- **SOURCE DOCUMENT**

The Interphone study is a transnational effort to provide clarity and scientific understanding of this issue, adding weight to – or, conversely, challenging if necessary – a wide variety of previous smaller-scale studies which generally found no conclusive link between short-term cell phone use and brain cancers such as glioma. Scientists and subjects from thirteen nations participated in the Interphone study under the auspices of the International Agency for Research on Cancer and the World Health Organization, over a ten-year period between 2000 and 2010.

In 2007, the Interphone group published a preliminary report on its methodology and objectives in the European Journal of Epidemiology. Beginning in 2000, the group collected research from scientists in the participating countries on cell phone users who had developed brain tumors, parotid gland tumors, and acoustic nerve tumors (the nerve leading from the ear into the brain). In general, the objective of the study was a statistical analysis of the population under study, to determine whether, all else being equal, those with heavy cell phone use had a correspondingly higher likelihood of developing brain cancer. If they did, the logic went, then the cause of the increased prevalence of cancer would logically be cell phone radiation.

– Conclusions of the Study –

Beginning with a series of individual study papers published since 2000 and culminating in a report published in May 2010, the Interphone group has largely failed to identify a clear link between cell phone radiation and brain cancer. After the most recent publication, director Christopher Wild explained that the study had concluded that “an increased risk of brain cancer is not established from the data.”

- **INFORMATION SHOWN**
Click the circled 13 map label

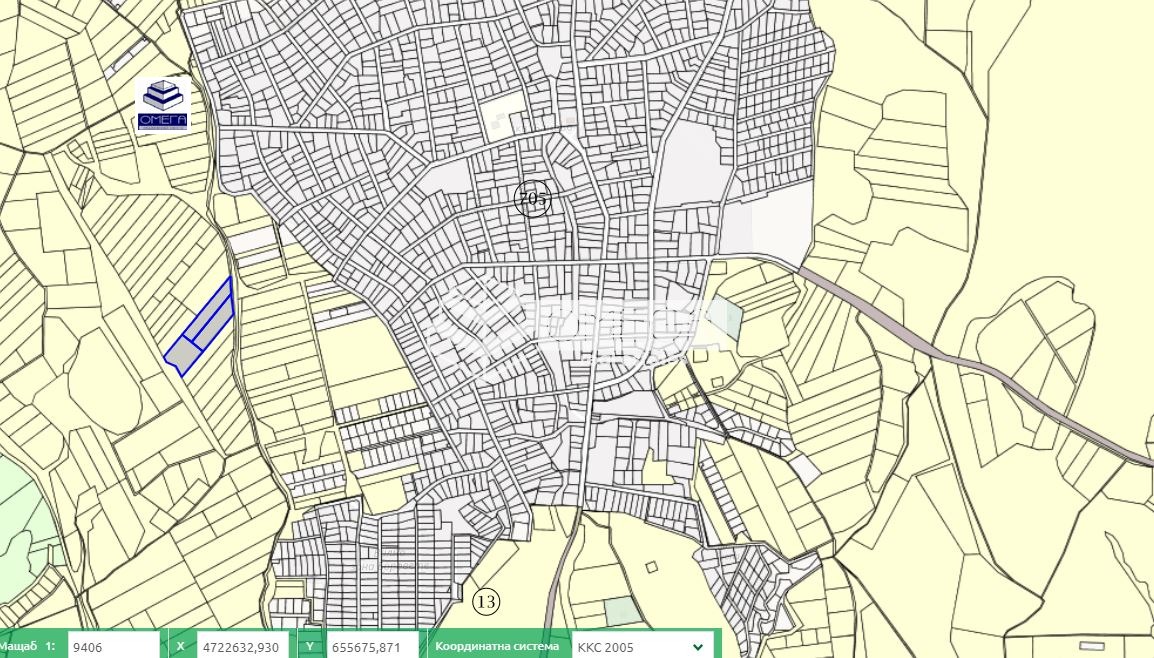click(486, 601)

...

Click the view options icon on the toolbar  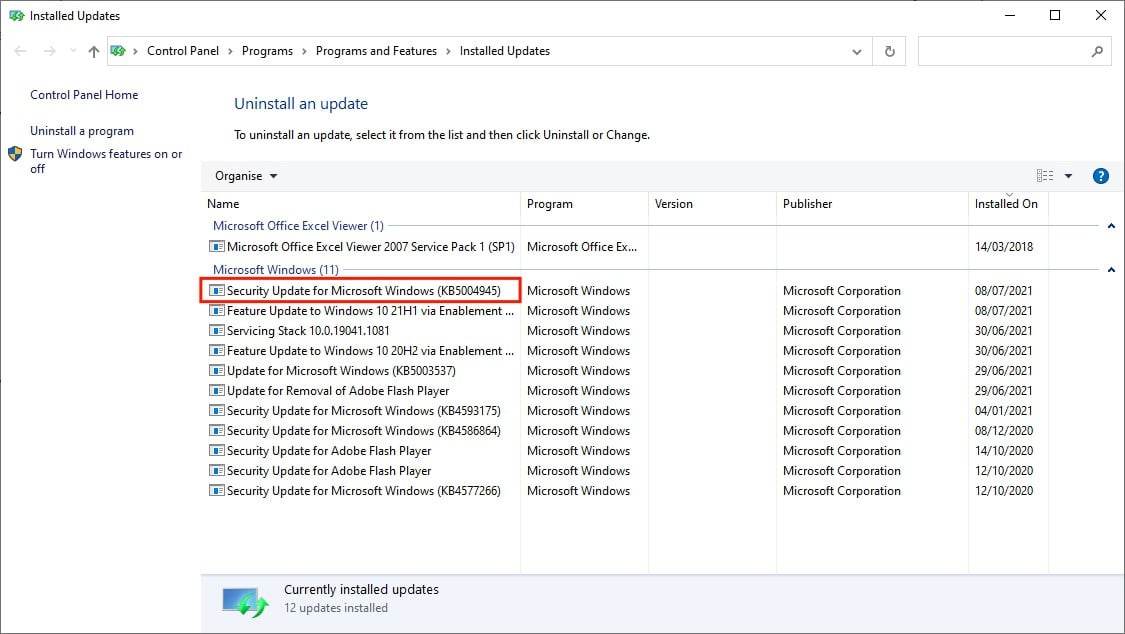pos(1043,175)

---

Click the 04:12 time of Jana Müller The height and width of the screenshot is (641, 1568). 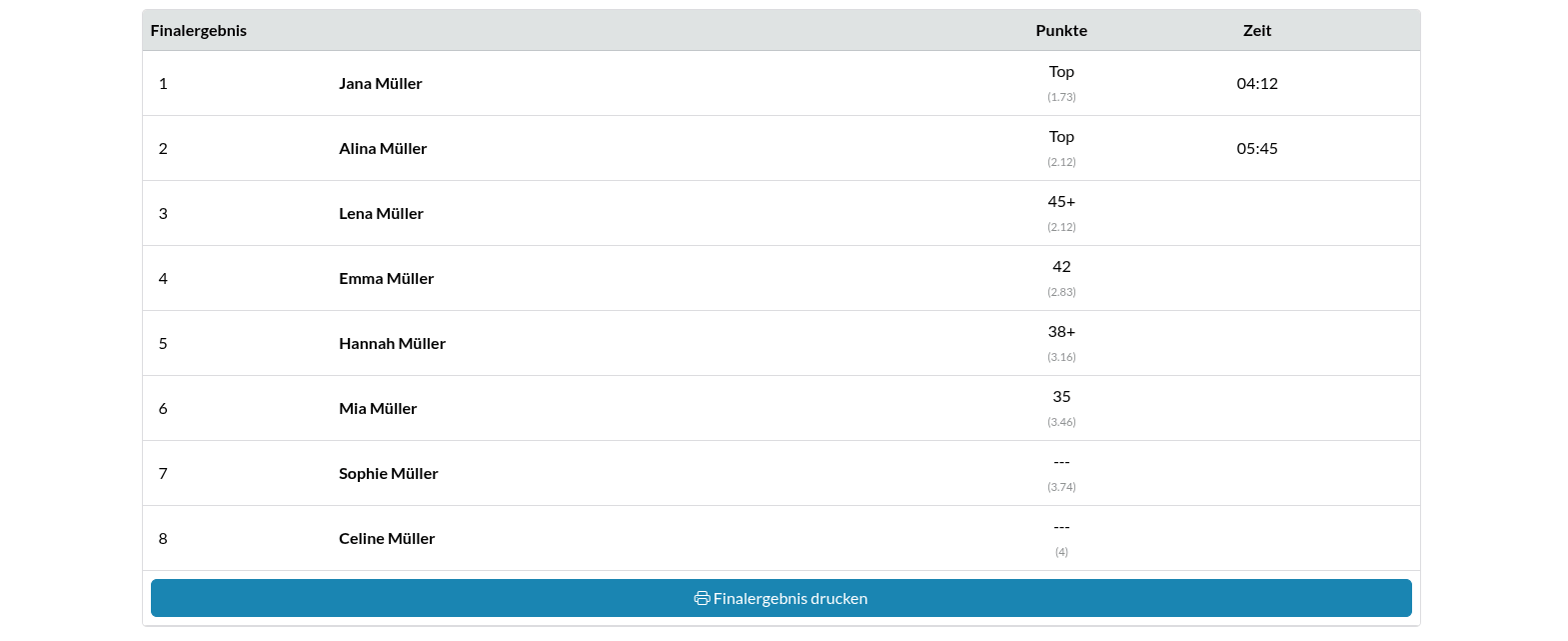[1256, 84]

- **TASK INSTRUCTIONS**
(a) In the passage on the Interphone study, why would a higher likelihood of brain cancer among heavy cell phone users point to cell phone radiation as the cause? Answer in one to three sentences.
(b) What is the Spanish translation of this sentence from the passage on the Interphone study: "In 2007, the Interphone group published a preliminary report on its methodology and objectives in the European Journal of Epidemiology."
(c) Answer these questions from the passage on the Interphone study:
(i) How many nations supplied scientists and subjects for the study?
(ii) Which three kinds of tumors did the group collect research on?
(iii) In what month and year was the culminating report published?

- **ANSWERS**
(a) The study was designed to compare users while holding all else equal. If heavy users still had a correspondingly higher likelihood of developing brain cancer, the only remaining difference, cell phone radiation, would logically explain the increased prevalence.

(b) En 2007, el grupo Interphone publicó un informe preliminar sobre su metodología y sus objetivos en el European Journal of Epidemiology.

(c)
(i) Thirteen.
(ii) Brain tumors, parotid gland tumors, and acoustic nerve tumors.
(iii) May 2010.